▸ **REQUIREMENTS**:
**1.** Print everything in the API timeout write-up from "A valued client" down to "enjoy their Christmas.".
**2.** Carry on the API timeout write-up from where it stops.

▸ **PASSAGE SHOWN**:
• • • • • • •

A valued client of ours within the financial technology industry recently experienced a critical issue characterized by recurring API timeouts at consistent intervals. The client's infrastructure leveraged the following technologies , they used SQL Server 2016 SP3 at the database front, Asp.Net/C# on the Application Development Framework and the platform was Dbbid.

During the peak holiday season, our fintech client experienced a critical issue: API timeouts were occurring every 25 minutes, disrupting business operations. Our team was immediately engaged to troubleshoot the problem, isolate the root cause and implement a solution, ensuring a smooth Christmas experience for both the client and their customers. Read how we took care of the issue and managed situation so that the client and the customers could enjoy their Christmas.

To start with the initial issue troubleshooting and problem isolation, I and my team looked at the current situation from multiple angles. We analysed the SQL Server wait type during the window of timeouts and analysed the ‘poison waittype Threadpool during this timeframe. During this timer there were also high page latches which the was able to track , we also found “Insert contention in one table”. This table holds the TDS Auth notification request & response and have more than 2 billion rows as of now.

With the initial troubleshooting completed by the team and looking into the findings we narrowed down to two options which looked feasible:

Option 1
To archive the data from this table and just keep the last 2 days data. We tried this as a the first step to see it this resolved the issue, this solution did not work out and we still faced the same timeout issue.

• • • • • • •

▸ **DATA LINES**:
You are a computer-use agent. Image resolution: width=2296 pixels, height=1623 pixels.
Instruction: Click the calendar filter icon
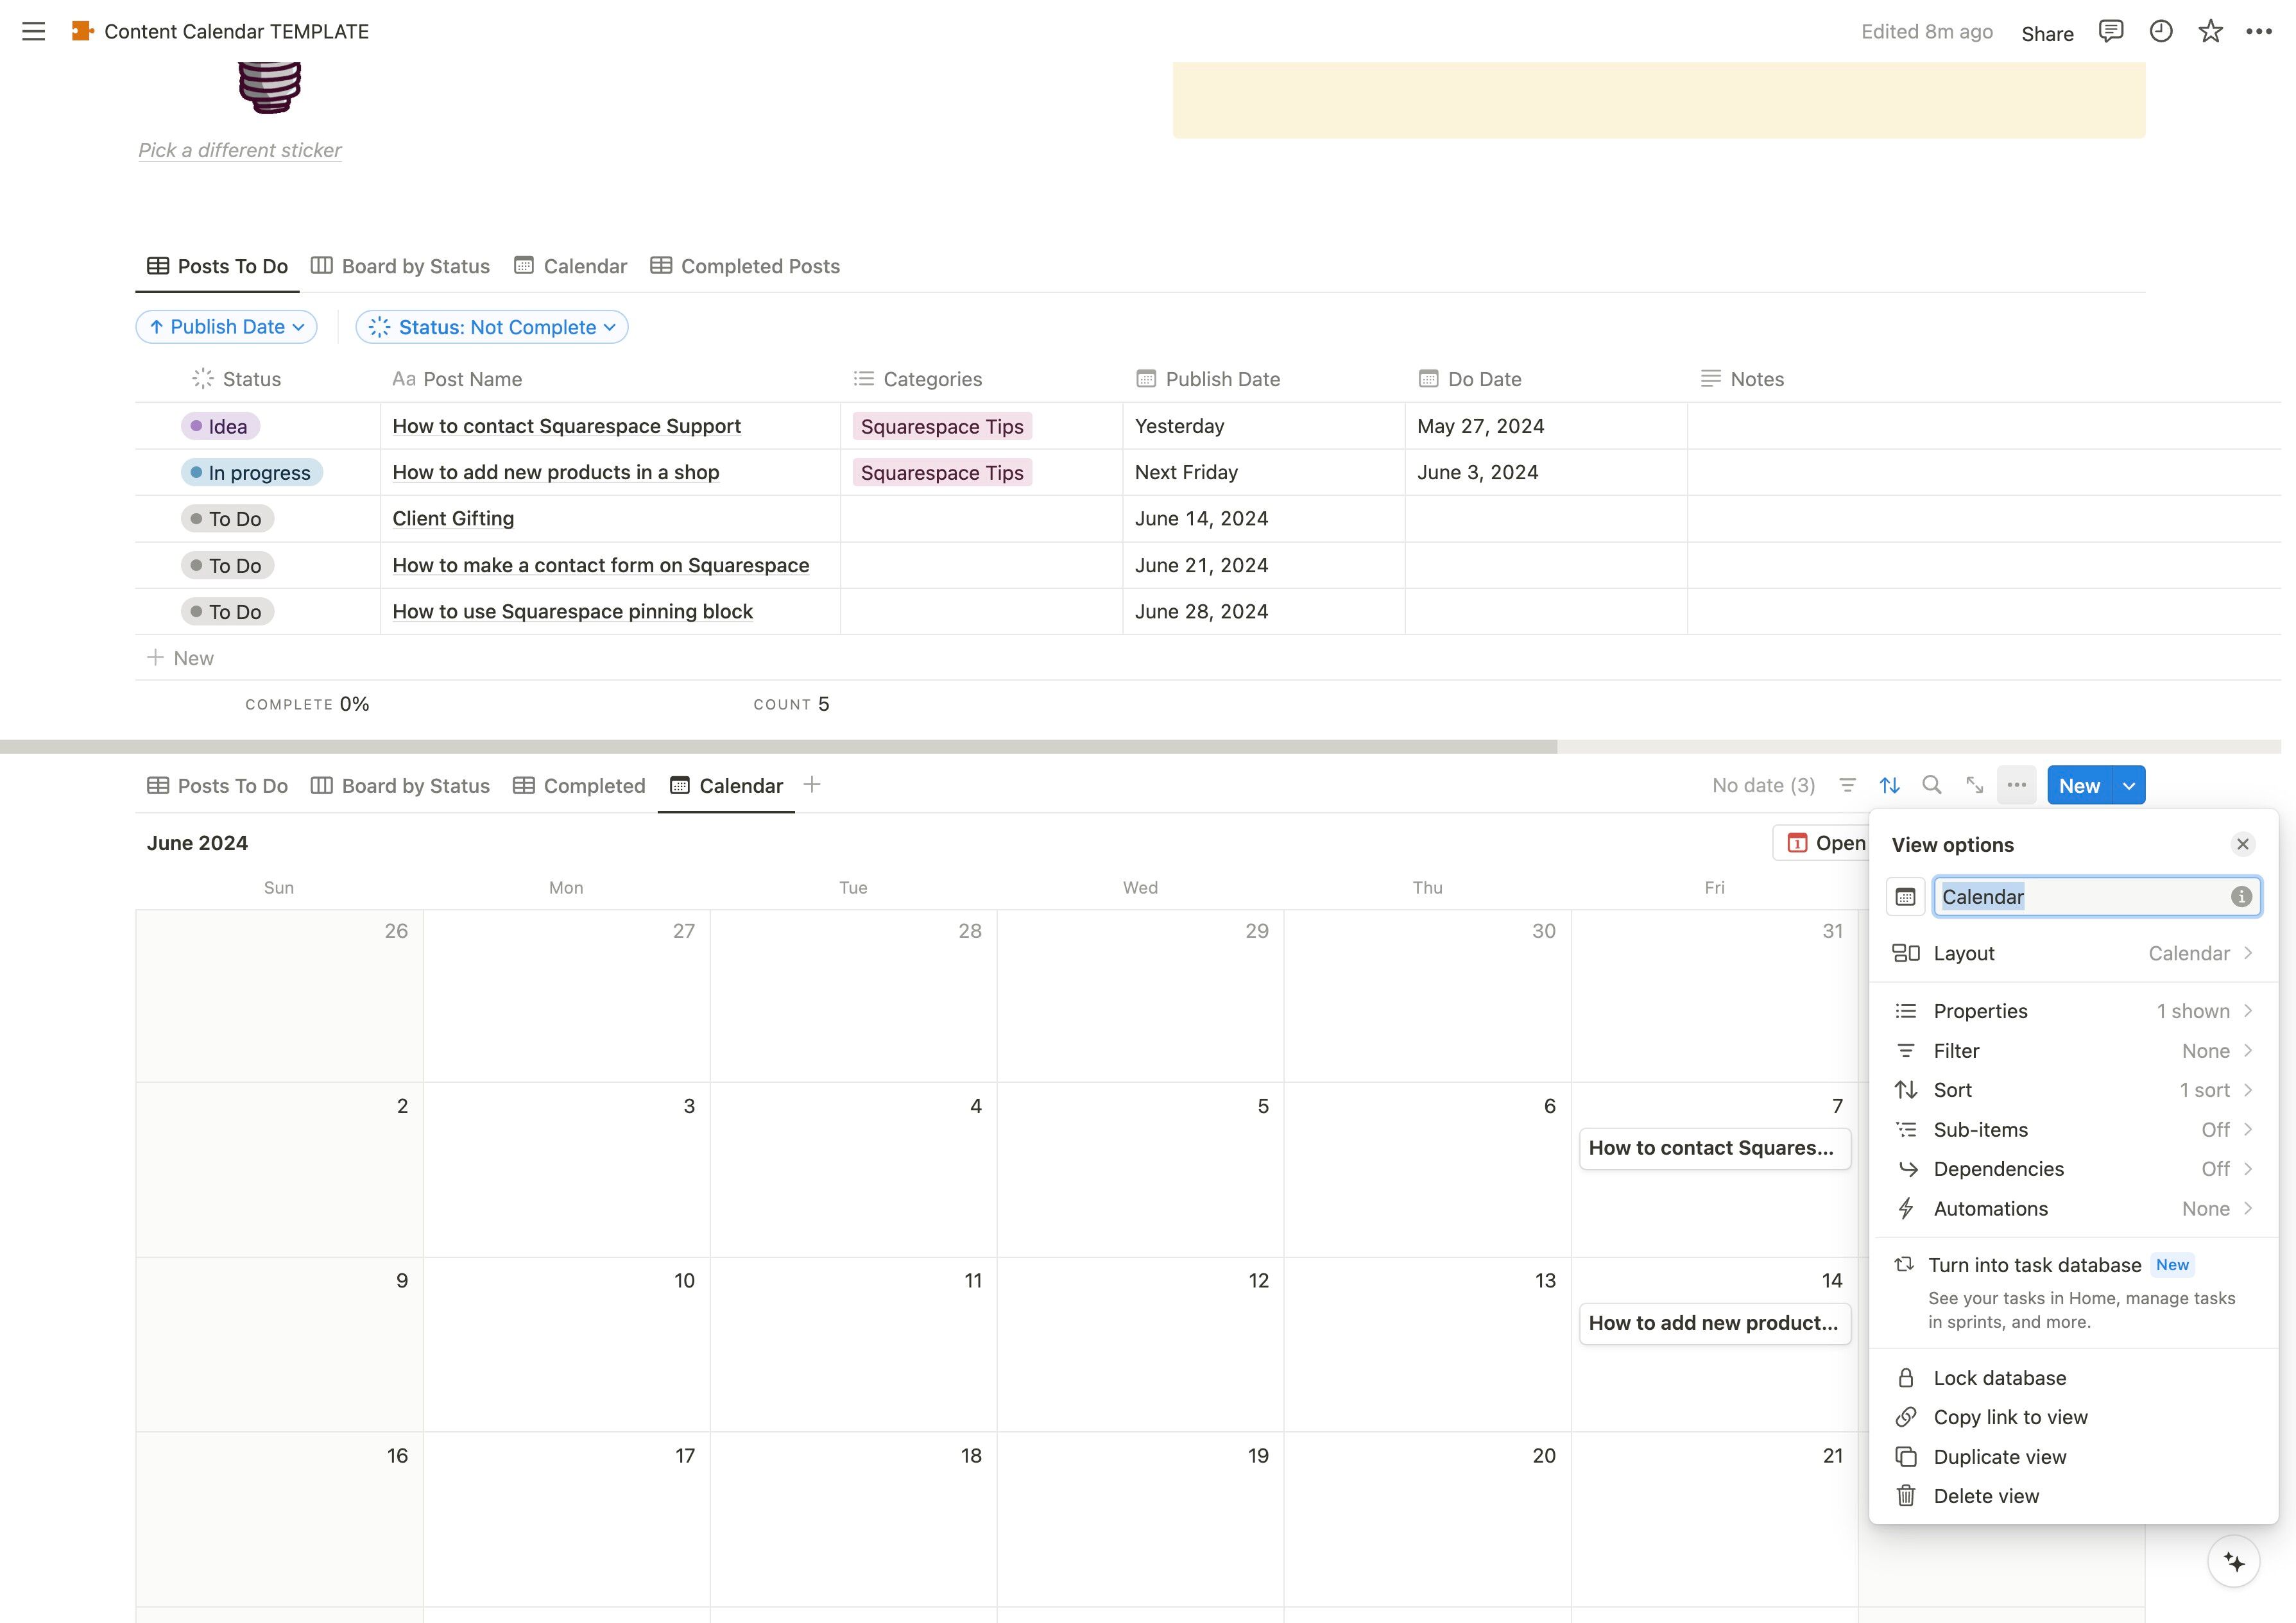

• • • • • • •

▸ **WRITTEN ANSWERS**:
**1.**
A valued client of ours within the financial technology industry recently experienced a critical issue characterized by recurring API timeouts at consistent intervals. The client's infrastructure leveraged the following technologies , they used SQL Server 2016 SP3 at the database front, Asp.Net/C# on the Application Development Framework and the platform was Dbbid.

During the peak holiday season, our fintech client experienced a critical issue: API timeouts were occurring every 25 minutes, disrupting business operations. Our team was immediately engaged to troubleshoot the problem, isolate the root cause and implement a solution, ensuring a smooth Christmas experience for both the client and their customers. Read how we took care of the issue and managed situation so that the client and the customers could enjoy their Christmas.

**2.**
Option 2
With the first option not working out the team further went ahead with the activity to troubleshoot deeper, what we further did is to collect the Perfmon counters on DB server and that’s where we found that there is spike in disk queue length on N and F drive where database log file was residing.

This spike resembles the timeout timings. The graphs that we were able to obtain had a very visible spike pattern, coinciding with the API timeouts. The I\O was frozen or getting stuck on those drives whenever disk queue length is going high and application team seeing timeouts (Every 25 mins).

Through thorough investigation, the team established a clear understanding of the underlying issue, subsequently identifying two potential solutions for implementation

Step 1. We worked with the windows admin team and found one Physical Drive (PD) Disk 23 in Enclosure 0 on Connector 0 of RAID Controller in Slot 2 is not correctly functioning.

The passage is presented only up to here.